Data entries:
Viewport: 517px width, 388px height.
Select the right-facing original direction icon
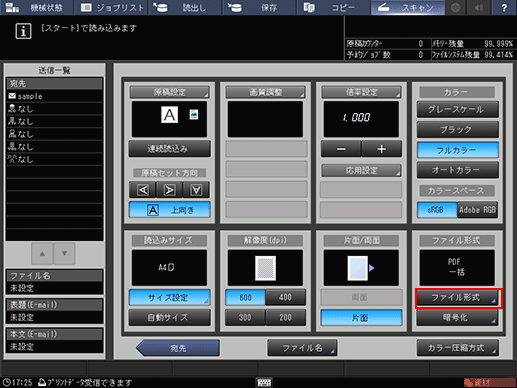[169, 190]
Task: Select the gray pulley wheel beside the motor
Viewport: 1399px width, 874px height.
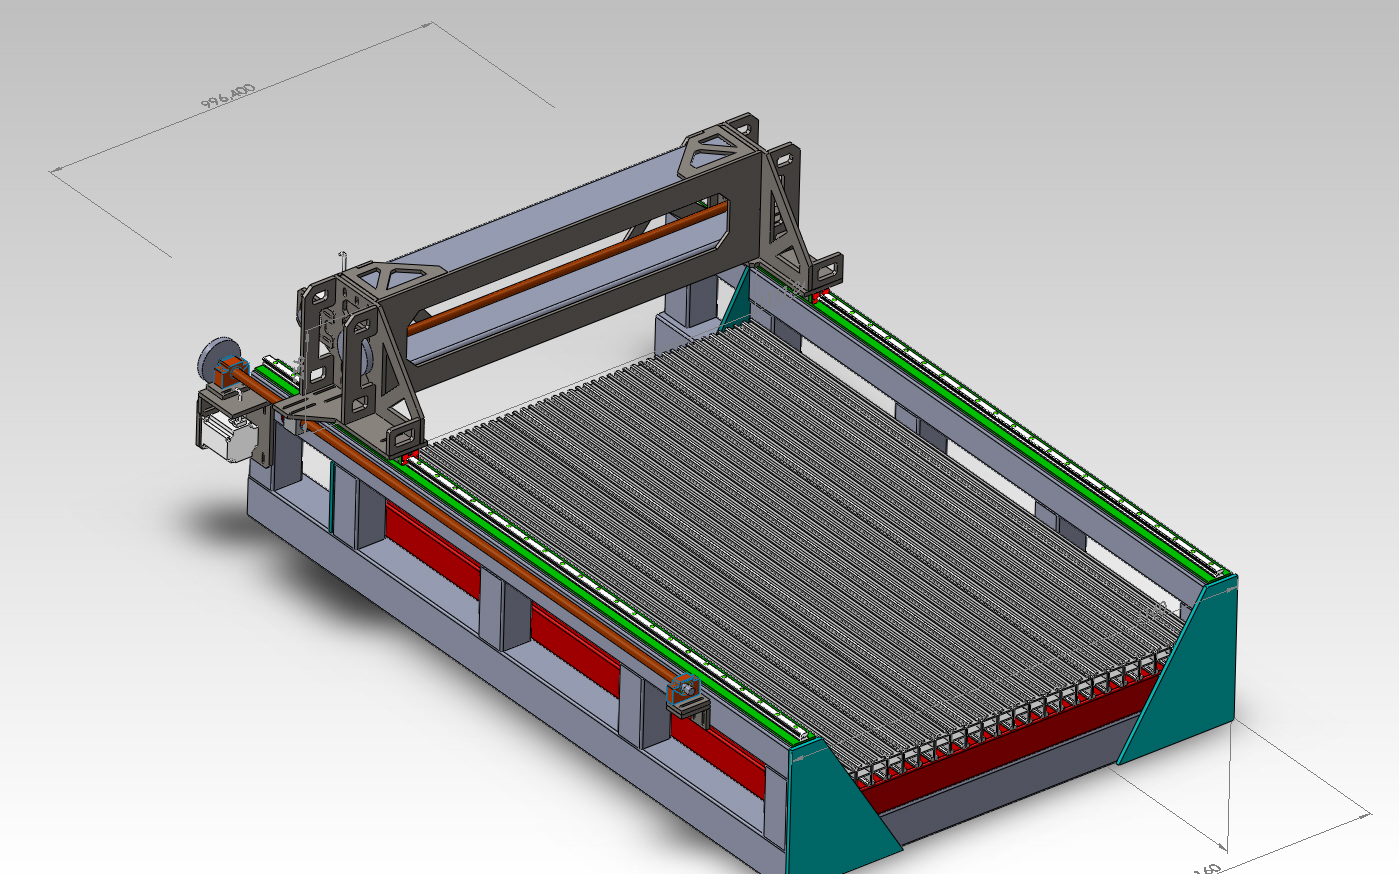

§ **Exercise**: Filter the entries above down to the lines that hold the word "width", and copy those lines.

§ **Answer space**:
Viewport: 517px width, 388px height.
Viewport: 1399px width, 874px height.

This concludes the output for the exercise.